DELİLLER VE GEREKÇE:
Huzurda görülen dava itirazın iptali davası olup, müddeabihi takip konusu yapılmış ve borçlunun itiraz etmiş olduğu alacak olan normal bir eda davasıdır.
Mahkemenin davanın reddi ya da kabulü yönünde vereceği karar, maddi anlamda kesin hüküm teşkil edeceğinden davanın reddi halinde alacaklı, borçluya karşı aynı alacaktan dolayı yeni bir alacak davası açamayacağı gibi davanın kabulü halinde borçlu da alacaklıya karşı bir menfi tespit veya istirdat davası açamayacaktır. Bu nedenle mahkeme itirazın iptali davasında tarafların iddia ve savunmalarını genel hükümlere göre inceleyerek borcun varlığını ve miktarını araştırmak zorundadır.
Yasal dayanağını İcra ve İflas Kanunu’nun (İİK) 67. maddesinden alan itirazın iptali davası, alacaklının icra takibine karşı borçlunun yaptığı itirazın iptali ile İİK’nın 66. maddesine göre itiraz üzerine duran takibin devamını sağlamayı amaçlamaktadır. Takip hukukundan doğan bu davada tespit edilecek husus, borçlunun icra takibine yapmış olduğu itirazında haklı olup olmadığının belirlenmesidir.

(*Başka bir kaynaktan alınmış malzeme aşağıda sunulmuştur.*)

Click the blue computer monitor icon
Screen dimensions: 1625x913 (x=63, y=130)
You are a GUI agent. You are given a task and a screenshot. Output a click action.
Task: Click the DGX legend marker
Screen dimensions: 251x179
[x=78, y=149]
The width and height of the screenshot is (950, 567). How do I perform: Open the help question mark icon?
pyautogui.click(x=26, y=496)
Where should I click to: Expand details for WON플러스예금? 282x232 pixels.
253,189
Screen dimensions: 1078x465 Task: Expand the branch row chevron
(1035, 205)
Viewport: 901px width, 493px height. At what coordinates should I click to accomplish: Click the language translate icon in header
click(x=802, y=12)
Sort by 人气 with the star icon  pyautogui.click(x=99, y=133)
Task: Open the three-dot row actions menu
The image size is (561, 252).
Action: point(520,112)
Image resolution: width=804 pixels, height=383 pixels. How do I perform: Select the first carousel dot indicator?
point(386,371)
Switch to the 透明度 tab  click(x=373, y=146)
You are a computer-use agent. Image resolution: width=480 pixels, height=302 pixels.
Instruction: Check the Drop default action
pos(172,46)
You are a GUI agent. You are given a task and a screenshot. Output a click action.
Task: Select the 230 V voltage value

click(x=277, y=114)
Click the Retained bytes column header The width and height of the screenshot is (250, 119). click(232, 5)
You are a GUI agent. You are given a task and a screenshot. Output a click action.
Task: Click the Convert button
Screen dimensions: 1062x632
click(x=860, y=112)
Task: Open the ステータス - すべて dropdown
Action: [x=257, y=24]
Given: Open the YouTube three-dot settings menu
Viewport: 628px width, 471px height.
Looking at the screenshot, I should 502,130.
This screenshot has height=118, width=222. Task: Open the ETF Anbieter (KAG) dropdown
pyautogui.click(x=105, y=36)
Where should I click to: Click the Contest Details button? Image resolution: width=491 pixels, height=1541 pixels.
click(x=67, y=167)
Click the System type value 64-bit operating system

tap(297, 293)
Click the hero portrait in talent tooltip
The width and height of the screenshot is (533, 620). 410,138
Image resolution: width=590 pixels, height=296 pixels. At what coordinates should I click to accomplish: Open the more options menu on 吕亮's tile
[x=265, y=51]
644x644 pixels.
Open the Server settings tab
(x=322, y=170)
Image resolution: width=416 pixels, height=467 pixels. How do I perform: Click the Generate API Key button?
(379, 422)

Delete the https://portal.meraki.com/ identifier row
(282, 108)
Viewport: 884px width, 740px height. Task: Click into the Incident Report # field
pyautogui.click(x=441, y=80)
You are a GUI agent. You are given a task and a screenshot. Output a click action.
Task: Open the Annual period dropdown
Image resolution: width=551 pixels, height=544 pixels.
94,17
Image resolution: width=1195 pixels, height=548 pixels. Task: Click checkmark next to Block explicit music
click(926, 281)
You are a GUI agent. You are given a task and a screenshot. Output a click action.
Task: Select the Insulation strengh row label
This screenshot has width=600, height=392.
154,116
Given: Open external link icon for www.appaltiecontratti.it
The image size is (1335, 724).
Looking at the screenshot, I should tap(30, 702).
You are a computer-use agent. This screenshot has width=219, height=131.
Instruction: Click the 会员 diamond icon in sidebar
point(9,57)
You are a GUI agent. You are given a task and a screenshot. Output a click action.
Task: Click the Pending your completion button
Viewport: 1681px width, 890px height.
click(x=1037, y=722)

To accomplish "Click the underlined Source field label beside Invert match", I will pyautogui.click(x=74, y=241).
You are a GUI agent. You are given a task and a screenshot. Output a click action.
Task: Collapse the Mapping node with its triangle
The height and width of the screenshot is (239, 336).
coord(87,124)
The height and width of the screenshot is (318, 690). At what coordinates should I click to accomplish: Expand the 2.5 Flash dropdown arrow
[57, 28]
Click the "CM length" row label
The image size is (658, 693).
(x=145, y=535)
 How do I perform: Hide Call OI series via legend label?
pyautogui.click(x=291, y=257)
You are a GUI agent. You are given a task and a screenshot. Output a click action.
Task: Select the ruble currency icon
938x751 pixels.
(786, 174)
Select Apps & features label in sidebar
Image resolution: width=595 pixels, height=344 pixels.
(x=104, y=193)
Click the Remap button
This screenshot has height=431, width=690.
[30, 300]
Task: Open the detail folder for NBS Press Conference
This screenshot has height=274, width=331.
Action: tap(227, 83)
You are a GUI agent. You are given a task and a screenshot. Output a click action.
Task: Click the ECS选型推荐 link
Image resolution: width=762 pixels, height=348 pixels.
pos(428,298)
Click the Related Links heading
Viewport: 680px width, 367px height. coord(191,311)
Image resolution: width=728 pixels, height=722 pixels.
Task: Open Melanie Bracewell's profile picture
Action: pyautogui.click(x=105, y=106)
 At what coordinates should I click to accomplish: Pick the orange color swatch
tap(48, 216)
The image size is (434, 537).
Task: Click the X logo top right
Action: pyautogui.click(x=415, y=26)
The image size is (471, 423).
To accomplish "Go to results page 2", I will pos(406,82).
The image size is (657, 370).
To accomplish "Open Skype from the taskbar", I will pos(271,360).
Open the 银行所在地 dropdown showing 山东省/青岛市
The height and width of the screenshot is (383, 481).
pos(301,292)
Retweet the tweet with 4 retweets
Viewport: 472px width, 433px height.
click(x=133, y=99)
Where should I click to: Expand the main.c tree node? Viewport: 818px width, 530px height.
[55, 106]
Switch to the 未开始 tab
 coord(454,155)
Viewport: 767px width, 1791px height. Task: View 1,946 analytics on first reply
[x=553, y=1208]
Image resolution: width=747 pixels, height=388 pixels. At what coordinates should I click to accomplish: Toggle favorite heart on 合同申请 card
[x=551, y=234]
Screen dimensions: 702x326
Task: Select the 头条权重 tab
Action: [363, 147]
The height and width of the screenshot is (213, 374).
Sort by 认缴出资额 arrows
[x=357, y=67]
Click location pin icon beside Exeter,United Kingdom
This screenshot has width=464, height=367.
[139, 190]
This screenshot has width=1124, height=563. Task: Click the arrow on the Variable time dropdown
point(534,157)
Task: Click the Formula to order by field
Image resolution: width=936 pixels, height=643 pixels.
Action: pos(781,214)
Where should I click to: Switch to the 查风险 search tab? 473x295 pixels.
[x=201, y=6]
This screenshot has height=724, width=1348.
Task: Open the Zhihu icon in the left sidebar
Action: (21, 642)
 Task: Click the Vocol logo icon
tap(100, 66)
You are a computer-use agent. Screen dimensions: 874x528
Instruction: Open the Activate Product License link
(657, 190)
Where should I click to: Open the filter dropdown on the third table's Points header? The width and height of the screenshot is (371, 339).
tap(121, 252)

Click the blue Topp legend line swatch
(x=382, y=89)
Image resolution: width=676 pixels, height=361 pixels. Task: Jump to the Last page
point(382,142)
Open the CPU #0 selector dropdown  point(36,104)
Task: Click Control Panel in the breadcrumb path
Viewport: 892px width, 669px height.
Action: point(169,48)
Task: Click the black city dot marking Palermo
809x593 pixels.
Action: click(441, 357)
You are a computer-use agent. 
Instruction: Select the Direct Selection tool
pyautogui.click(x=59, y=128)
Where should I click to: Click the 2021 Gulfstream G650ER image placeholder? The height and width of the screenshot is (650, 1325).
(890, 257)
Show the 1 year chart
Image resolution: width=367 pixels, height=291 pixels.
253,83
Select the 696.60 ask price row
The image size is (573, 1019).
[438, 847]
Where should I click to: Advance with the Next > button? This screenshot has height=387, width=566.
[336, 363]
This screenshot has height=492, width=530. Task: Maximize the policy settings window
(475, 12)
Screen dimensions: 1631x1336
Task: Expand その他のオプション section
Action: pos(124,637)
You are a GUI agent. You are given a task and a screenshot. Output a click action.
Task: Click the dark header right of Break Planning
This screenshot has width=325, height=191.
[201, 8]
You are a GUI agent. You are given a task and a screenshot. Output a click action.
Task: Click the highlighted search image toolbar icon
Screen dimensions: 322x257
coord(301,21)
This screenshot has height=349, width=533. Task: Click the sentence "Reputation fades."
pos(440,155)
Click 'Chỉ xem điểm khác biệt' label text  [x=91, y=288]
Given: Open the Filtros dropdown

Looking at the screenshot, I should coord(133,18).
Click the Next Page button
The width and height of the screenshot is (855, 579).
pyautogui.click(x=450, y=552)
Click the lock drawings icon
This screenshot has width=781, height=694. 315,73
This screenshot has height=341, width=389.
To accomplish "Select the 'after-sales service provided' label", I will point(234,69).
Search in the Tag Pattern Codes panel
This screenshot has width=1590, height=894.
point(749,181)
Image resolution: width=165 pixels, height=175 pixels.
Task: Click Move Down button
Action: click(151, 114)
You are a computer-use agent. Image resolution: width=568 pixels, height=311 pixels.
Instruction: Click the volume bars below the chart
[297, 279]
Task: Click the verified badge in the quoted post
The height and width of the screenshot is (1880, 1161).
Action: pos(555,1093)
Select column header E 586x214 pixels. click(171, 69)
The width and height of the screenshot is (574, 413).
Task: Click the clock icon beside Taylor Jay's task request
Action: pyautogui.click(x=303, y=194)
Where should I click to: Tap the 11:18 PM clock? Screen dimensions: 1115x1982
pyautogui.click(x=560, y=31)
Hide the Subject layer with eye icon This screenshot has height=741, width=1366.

Dosyamız arasına celp edilen Bakırköy …. İcra Müdürlüğü’nün ….. Esas sayılı dosyasının incelenmesinde; Davacı alacaklının 2.768,00 EURO asıl alacak üzerinden borçlu aleyhine bakiye cari hesap alacağı dayanak gösterilmek suretiyle ilamsız icra takibi başlattığı, ödeme emrinin borçluya usulüne uygun olarak tebliğ edildiği; borçlu tarafından süresi içerisinde borca ve ferilerine itiraz ettiği görüldü.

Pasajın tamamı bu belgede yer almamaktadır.